Or at least that’s how I felt last week when a grand total of 1 teacher showed up for my after school PLOT (Professional Learning Opportunities for Teachers) workshop about revising the scientific method. But even if the workshop didn’t happen quite as I had imagined it- with lively dialogue and moments of hands-on discovery- at least I can share it here, on the blog I’ve been neglecting so badly the past month. Here’s how the Scientific Method Makeover workshop was supposed to go down…
I’ve already detailed my thoughts behind revising and updating the tired and unrealistic scientific method on this post, so I won’t repeat myself here. Suffice it to say that the scientific method we learned as kids needs a makeover, but I do believe in teaching the process of science- as long as it’s flexible enough to incorporate the different ways scientists actually learn. My attempt at improvement is the scientific cycle:
How does this cycle work? Let’s put it into action and find out! Since it’s getting a little cold these days in Qatar (down into the 60s at night- brrrr!) everyone’s probably wondering where they stashed their portable electric heaters (buildings in Qatar don’t have centralized heat for obvious reasons). But how does an electric heater really work? We have your question– Boom! The scientific cycle commences, this time for a bout of secondary-source learning, aka research. Before diving into Google, I have teachers take a step back in the cycle and try to pre-explain how an electric heater works. Getting those preconceptions out there is important to encourage further questions and critical thought about any misconceptions that might exists. Got a vague and probably incorrect notion of how they work?? Great- back to Google, let’s investigate.
I give teachers a few guiding research questions to investigate on their own, then and there on their laptops:
- How do electric heaters work?
- What are electric heaters made of? (in particular the heating element)
- How does electrical energy turn into heat energy?

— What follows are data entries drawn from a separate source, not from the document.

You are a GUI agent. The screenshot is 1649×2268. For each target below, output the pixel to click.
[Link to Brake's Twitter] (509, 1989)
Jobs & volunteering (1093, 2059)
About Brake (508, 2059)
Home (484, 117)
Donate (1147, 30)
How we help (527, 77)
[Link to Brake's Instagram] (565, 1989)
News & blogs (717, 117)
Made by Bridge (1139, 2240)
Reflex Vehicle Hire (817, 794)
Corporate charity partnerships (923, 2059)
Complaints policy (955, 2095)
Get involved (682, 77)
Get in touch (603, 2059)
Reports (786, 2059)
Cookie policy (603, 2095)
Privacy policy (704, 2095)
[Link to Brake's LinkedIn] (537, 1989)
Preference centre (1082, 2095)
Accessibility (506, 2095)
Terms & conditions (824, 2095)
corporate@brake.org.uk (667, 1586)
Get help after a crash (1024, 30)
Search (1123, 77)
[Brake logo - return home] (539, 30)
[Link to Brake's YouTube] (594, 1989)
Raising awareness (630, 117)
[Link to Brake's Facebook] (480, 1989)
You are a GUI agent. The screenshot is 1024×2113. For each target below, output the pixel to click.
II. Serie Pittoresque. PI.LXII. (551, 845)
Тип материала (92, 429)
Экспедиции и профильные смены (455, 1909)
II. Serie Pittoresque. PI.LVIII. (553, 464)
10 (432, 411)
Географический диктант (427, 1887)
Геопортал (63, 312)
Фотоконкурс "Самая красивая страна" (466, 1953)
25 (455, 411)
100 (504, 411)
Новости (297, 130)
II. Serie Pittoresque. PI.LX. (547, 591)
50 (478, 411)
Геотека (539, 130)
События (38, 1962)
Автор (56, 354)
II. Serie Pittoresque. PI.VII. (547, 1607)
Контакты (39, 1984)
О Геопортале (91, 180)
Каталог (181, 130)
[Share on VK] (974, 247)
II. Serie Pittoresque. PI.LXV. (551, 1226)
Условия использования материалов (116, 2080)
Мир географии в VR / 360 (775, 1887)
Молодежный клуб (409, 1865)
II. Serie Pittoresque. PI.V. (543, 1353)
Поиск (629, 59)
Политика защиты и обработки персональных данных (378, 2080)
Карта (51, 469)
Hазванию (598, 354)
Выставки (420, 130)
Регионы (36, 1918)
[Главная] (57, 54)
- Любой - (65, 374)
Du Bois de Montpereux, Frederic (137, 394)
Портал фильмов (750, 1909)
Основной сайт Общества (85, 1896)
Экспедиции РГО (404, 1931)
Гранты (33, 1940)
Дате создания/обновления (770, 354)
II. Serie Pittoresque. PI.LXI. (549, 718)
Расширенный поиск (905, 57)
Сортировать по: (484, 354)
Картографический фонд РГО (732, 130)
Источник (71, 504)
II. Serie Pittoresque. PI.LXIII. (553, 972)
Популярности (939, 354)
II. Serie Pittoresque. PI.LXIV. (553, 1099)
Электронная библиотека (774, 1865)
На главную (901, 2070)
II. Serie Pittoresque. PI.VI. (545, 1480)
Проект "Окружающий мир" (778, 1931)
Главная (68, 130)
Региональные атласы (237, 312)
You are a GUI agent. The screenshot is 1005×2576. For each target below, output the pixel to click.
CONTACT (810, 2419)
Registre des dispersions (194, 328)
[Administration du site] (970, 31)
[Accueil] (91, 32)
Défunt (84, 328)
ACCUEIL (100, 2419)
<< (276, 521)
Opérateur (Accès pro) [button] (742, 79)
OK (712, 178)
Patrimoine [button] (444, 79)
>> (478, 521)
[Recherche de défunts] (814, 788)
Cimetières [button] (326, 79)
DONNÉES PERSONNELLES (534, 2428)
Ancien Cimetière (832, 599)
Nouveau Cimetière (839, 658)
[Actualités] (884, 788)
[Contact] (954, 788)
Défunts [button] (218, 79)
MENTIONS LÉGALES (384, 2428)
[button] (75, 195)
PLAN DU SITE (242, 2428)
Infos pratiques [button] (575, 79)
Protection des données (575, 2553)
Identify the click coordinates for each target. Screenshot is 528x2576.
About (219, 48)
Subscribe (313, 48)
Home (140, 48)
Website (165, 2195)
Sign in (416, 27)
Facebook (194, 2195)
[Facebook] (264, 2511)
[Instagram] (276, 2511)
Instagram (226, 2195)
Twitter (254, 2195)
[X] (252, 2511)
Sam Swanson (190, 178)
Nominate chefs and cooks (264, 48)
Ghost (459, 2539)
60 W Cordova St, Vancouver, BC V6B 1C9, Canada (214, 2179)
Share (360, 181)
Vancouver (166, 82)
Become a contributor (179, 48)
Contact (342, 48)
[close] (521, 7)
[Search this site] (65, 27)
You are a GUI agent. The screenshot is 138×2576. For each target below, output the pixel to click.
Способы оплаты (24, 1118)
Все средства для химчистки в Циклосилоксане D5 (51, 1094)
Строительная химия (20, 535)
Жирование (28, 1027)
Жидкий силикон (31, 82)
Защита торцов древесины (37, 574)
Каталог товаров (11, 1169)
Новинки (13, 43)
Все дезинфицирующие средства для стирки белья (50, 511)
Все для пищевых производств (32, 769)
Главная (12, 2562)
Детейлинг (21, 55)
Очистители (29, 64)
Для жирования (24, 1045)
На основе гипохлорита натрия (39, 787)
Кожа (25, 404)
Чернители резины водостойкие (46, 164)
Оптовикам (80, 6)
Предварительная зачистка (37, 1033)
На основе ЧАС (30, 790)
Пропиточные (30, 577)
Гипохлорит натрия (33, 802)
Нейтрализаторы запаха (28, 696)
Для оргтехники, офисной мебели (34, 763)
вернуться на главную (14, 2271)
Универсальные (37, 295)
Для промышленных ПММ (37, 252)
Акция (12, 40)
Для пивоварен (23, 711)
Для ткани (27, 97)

Now everyone’s research and comprehension will be a little different, so to analyze their research findings I have teachers share and compare in small groups for a few minutes. Really, they’re a doing a synthesis of their research- compiling information from different sources and reconciling any discrepancies, which in turn gives them a better understanding of the “data”, in this case their research.
To explain I have them draw and label a picture explaining how an electric heater works. Better understanding than your pre-explanation? You betcha. In a nutshell, that was a much-simplified scientific round of research. It’s important to note that it might not be such a clean flowing cycle though- new questions could come up and cause a scientist to go back and re-investigate, or compare findings with someone else to re-analyze. But the general process is there: question-investigate-analyze-explain.
But wait- what about experimentation and all that? Let’s do another round of the cycle, but this time it’s hands-on. How do scientists answer a question when there’s nothing in the research to help? Let’s do an experimental cycle…
I show the teachers how a coil of wire attached to a D-cell battery creates a very simple electric heater (similar to the electromagnet circuit at right, except no nail necessary, wrap around a thermometer bulb instead). Technically it’s a short circuit, so the current is trying to race through, only slowed by the resistance in the wire, which generates heat. Hmmm… I wonder if it matters what kind of wire we use- some are thicker, some are thinner. Which wire would make the best heater? As before, let’s make a prediction, our pre-explanation, which we will revisit and revise later. And we’re off, investigating by having teachers creating a quick controlled experiment, something to the tune of comparing the different thicknesses of wire (but same length) in identical circuits, and wrapping the coils around thermometers to measure the temperature increase.
After 60 seconds of heating we’ve got some data, let’s analyze: in this case we can use mathematics to add different groups of teachers’ data together and find the mean for each thickness of wire. This has the same effect of doing repeated trials for accuracy (as long as we did a decent job controlling variables). A few calculations, and what do we find…. Try it yourself! Sorry, the elementary teacher in me just can’t spoil the excitement of discovery for you. Just try it out- I was excited myself to discover the difference, especially when it started to make sense, which brings us to…
Explain by writing a conclusion statement, supporting your claim with evidence. And there you have it, two complete tours of the scientific cycle in under an hour, with hopefully a demonstration of how versatile and useful the scientific cycle is as a new-and-improved scientific method. Whether you’re doing research-based investigations or experimental ones, the same general process applies. So the cycle is a framework, reminding students of the importance of making predictions (pre-explain), critical thinking (analyze) and meaning-making (explain). It also serves as a reminder of the cyclical process of scientific learning, as one question leads to another. The scientific skills at each step can vary, and with practice students could even learn to decide which skill would be appropriate to use as the learning demands.
End scene. I’m still wondering how this workshop would actually fly in real life, but in the meantime I’d be satisfied with any thoughts or comments you have (especially if you try your own electric heater experiment!).